What is being asked
Return all of the entries, keeping every word and mark as it is.
(Study material Opens)
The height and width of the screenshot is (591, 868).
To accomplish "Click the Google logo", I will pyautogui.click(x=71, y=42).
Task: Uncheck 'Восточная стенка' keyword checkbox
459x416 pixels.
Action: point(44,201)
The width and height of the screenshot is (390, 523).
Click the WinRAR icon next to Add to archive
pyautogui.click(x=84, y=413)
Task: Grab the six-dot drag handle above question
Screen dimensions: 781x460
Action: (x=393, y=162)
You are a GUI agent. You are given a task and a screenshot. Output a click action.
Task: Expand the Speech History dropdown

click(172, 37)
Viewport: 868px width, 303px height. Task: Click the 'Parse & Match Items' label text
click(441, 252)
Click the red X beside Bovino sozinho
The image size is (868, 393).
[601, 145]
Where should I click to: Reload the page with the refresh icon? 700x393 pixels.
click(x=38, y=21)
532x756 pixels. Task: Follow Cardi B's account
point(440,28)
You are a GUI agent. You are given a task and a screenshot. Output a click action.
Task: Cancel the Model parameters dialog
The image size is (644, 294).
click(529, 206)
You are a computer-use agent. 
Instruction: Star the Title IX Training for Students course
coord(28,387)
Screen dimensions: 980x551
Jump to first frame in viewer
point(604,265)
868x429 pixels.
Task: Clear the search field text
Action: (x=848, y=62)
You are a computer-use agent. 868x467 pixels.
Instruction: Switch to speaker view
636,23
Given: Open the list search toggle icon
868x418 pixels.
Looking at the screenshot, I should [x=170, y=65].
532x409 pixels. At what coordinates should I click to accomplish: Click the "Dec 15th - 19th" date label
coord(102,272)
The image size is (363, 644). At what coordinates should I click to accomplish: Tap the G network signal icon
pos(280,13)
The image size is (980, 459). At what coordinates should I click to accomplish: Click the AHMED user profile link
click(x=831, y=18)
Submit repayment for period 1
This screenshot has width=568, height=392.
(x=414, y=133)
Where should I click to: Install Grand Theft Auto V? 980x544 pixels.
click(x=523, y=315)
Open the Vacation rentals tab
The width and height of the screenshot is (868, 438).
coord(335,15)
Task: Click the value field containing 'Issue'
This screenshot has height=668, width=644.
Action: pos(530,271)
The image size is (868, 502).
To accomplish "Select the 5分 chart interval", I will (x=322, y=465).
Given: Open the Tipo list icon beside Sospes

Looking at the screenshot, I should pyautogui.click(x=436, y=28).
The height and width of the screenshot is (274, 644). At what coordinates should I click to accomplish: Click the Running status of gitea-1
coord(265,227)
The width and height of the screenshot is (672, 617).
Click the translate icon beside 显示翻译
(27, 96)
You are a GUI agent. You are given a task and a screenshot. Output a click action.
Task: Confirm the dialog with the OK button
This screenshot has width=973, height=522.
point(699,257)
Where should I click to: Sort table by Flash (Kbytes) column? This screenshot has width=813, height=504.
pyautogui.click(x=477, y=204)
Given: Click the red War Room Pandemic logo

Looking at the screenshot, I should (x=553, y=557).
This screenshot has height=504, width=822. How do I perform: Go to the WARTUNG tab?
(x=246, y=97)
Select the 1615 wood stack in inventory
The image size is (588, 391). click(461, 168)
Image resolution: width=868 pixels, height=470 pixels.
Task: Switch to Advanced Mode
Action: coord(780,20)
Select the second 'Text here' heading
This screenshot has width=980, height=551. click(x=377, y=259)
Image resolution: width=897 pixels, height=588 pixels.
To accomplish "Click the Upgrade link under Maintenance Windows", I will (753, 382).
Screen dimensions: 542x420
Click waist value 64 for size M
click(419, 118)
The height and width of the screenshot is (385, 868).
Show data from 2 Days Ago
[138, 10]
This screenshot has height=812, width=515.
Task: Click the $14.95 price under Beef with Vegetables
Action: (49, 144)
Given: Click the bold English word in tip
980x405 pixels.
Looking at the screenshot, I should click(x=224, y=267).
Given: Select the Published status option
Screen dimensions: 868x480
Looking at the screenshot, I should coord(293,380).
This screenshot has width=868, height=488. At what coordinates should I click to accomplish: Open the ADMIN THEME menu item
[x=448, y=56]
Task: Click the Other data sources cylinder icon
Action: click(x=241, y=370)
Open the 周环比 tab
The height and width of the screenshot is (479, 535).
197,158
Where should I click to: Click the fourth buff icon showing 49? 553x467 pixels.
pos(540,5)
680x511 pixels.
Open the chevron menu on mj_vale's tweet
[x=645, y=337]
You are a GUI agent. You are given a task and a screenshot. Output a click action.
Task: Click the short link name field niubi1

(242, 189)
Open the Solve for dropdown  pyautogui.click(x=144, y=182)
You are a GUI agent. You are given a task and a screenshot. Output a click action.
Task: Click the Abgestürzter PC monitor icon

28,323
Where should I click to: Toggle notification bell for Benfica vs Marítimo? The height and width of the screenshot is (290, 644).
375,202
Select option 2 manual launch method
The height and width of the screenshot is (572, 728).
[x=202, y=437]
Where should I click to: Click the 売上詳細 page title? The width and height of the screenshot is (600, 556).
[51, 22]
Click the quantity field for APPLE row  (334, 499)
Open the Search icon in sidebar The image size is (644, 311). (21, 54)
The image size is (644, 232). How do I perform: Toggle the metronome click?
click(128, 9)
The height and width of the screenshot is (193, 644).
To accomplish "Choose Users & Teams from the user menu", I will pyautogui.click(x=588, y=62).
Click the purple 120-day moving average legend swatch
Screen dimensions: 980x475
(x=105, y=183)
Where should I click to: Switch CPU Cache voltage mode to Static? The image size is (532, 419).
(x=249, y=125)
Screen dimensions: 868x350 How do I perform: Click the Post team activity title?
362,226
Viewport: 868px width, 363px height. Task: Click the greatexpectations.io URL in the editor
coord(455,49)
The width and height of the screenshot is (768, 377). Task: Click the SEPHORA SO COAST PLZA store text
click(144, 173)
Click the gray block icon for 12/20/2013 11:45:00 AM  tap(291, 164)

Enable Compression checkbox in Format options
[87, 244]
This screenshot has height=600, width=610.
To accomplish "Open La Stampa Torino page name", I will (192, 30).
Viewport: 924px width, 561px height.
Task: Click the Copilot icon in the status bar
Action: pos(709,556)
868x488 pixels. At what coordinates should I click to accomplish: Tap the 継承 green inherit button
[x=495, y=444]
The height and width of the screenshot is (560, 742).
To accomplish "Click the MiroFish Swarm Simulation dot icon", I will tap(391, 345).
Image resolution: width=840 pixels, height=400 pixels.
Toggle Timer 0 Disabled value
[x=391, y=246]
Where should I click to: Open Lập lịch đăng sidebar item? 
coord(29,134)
(Study material Closes)
Expected answer
The height and width of the screenshot is (591, 868).
To accomplish "Click the Google logo", I will pyautogui.click(x=71, y=42).
Task: Uncheck 'Восточная стенка' keyword checkbox
459x416 pixels.
Action: point(44,201)
The width and height of the screenshot is (390, 523).
Click the WinRAR icon next to Add to archive
pyautogui.click(x=84, y=413)
Task: Grab the six-dot drag handle above question
Screen dimensions: 781x460
Action: (x=393, y=162)
You are a GUI agent. You are given a task and a screenshot. Output a click action.
Task: Expand the Speech History dropdown

click(172, 37)
Viewport: 868px width, 303px height. Task: Click the 'Parse & Match Items' label text
click(441, 252)
Click the red X beside Bovino sozinho
The image size is (868, 393).
[601, 145]
Where should I click to: Reload the page with the refresh icon? 700x393 pixels.
click(x=38, y=21)
532x756 pixels. Task: Follow Cardi B's account
point(440,28)
You are a GUI agent. You are given a task and a screenshot. Output a click action.
Task: Cancel the Model parameters dialog
The image size is (644, 294).
click(529, 206)
You are a computer-use agent. 
Instruction: Star the Title IX Training for Students course
coord(28,387)
Screen dimensions: 980x551
Jump to first frame in viewer
point(604,265)
868x429 pixels.
Task: Clear the search field text
Action: (x=848, y=62)
You are a computer-use agent. 868x467 pixels.
Instruction: Switch to speaker view
636,23
Given: Open the list search toggle icon
868x418 pixels.
Looking at the screenshot, I should [x=170, y=65].
532x409 pixels. At what coordinates should I click to accomplish: Click the "Dec 15th - 19th" date label
coord(102,272)
The image size is (363, 644). At what coordinates should I click to accomplish: Tap the G network signal icon
pos(280,13)
The image size is (980, 459). At what coordinates should I click to accomplish: Click the AHMED user profile link
click(x=831, y=18)
Submit repayment for period 1
This screenshot has width=568, height=392.
(x=414, y=133)
Where should I click to: Install Grand Theft Auto V? 980x544 pixels.
click(x=523, y=315)
Open the Vacation rentals tab
The width and height of the screenshot is (868, 438).
coord(335,15)
Task: Click the value field containing 'Issue'
This screenshot has height=668, width=644.
Action: pos(530,271)
The image size is (868, 502).
To accomplish "Select the 5分 chart interval", I will (x=322, y=465).
Given: Open the Tipo list icon beside Sospes

Looking at the screenshot, I should pyautogui.click(x=436, y=28).
The height and width of the screenshot is (274, 644). At what coordinates should I click to accomplish: Click the Running status of gitea-1
coord(265,227)
The width and height of the screenshot is (672, 617).
Click the translate icon beside 显示翻译
(27, 96)
You are a GUI agent. You are given a task and a screenshot. Output a click action.
Task: Confirm the dialog with the OK button
This screenshot has width=973, height=522.
point(699,257)
Where should I click to: Sort table by Flash (Kbytes) column? This screenshot has width=813, height=504.
pyautogui.click(x=477, y=204)
Given: Click the red War Room Pandemic logo

Looking at the screenshot, I should (x=553, y=557).
This screenshot has height=504, width=822. How do I perform: Go to the WARTUNG tab?
(x=246, y=97)
Select the 1615 wood stack in inventory
The image size is (588, 391). click(461, 168)
Image resolution: width=868 pixels, height=470 pixels.
Task: Switch to Advanced Mode
Action: coord(780,20)
Select the second 'Text here' heading
This screenshot has width=980, height=551. click(x=377, y=259)
Image resolution: width=897 pixels, height=588 pixels.
To accomplish "Click the Upgrade link under Maintenance Windows", I will (753, 382).
Screen dimensions: 542x420
Click waist value 64 for size M
click(419, 118)
The height and width of the screenshot is (385, 868).
Show data from 2 Days Ago
[138, 10]
This screenshot has height=812, width=515.
Task: Click the $14.95 price under Beef with Vegetables
Action: (49, 144)
Given: Click the bold English word in tip
980x405 pixels.
Looking at the screenshot, I should click(x=224, y=267).
Given: Select the Published status option
Screen dimensions: 868x480
Looking at the screenshot, I should coord(293,380).
This screenshot has width=868, height=488. At what coordinates should I click to accomplish: Open the ADMIN THEME menu item
[x=448, y=56]
Task: Click the Other data sources cylinder icon
Action: click(x=241, y=370)
Open the 周环比 tab
The height and width of the screenshot is (479, 535).
197,158
Where should I click to: Click the fourth buff icon showing 49? 553x467 pixels.
pos(540,5)
680x511 pixels.
Open the chevron menu on mj_vale's tweet
[x=645, y=337]
You are a GUI agent. You are given a task and a screenshot. Output a click action.
Task: Click the short link name field niubi1

(242, 189)
Open the Solve for dropdown  pyautogui.click(x=144, y=182)
You are a GUI agent. You are given a task and a screenshot. Output a click action.
Task: Click the Abgestürzter PC monitor icon

28,323
Where should I click to: Toggle notification bell for Benfica vs Marítimo? The height and width of the screenshot is (290, 644).
375,202
Select option 2 manual launch method
The height and width of the screenshot is (572, 728).
[x=202, y=437]
Where should I click to: Click the 売上詳細 page title? The width and height of the screenshot is (600, 556).
[51, 22]
Click the quantity field for APPLE row  (334, 499)
Open the Search icon in sidebar The image size is (644, 311). (21, 54)
The image size is (644, 232). How do I perform: Toggle the metronome click?
click(128, 9)
The height and width of the screenshot is (193, 644).
To accomplish "Choose Users & Teams from the user menu", I will pyautogui.click(x=588, y=62).
Click the purple 120-day moving average legend swatch
Screen dimensions: 980x475
(x=105, y=183)
Where should I click to: Switch CPU Cache voltage mode to Static? The image size is (532, 419).
(x=249, y=125)
Screen dimensions: 868x350 How do I perform: Click the Post team activity title?
362,226
Viewport: 868px width, 363px height. Task: Click the greatexpectations.io URL in the editor
coord(455,49)
The width and height of the screenshot is (768, 377). Task: Click the SEPHORA SO COAST PLZA store text
click(144, 173)
Click the gray block icon for 12/20/2013 11:45:00 AM  tap(291, 164)

Enable Compression checkbox in Format options
[87, 244]
This screenshot has height=600, width=610.
To accomplish "Open La Stampa Torino page name", I will (192, 30).
Viewport: 924px width, 561px height.
Task: Click the Copilot icon in the status bar
Action: pos(709,556)
868x488 pixels. At what coordinates should I click to accomplish: Tap the 継承 green inherit button
[x=495, y=444]
The height and width of the screenshot is (560, 742).
To accomplish "Click the MiroFish Swarm Simulation dot icon", I will tap(391, 345).
Image resolution: width=840 pixels, height=400 pixels.
Toggle Timer 0 Disabled value
[x=391, y=246]
Where should I click to: Open Lập lịch đăng sidebar item? 
coord(29,134)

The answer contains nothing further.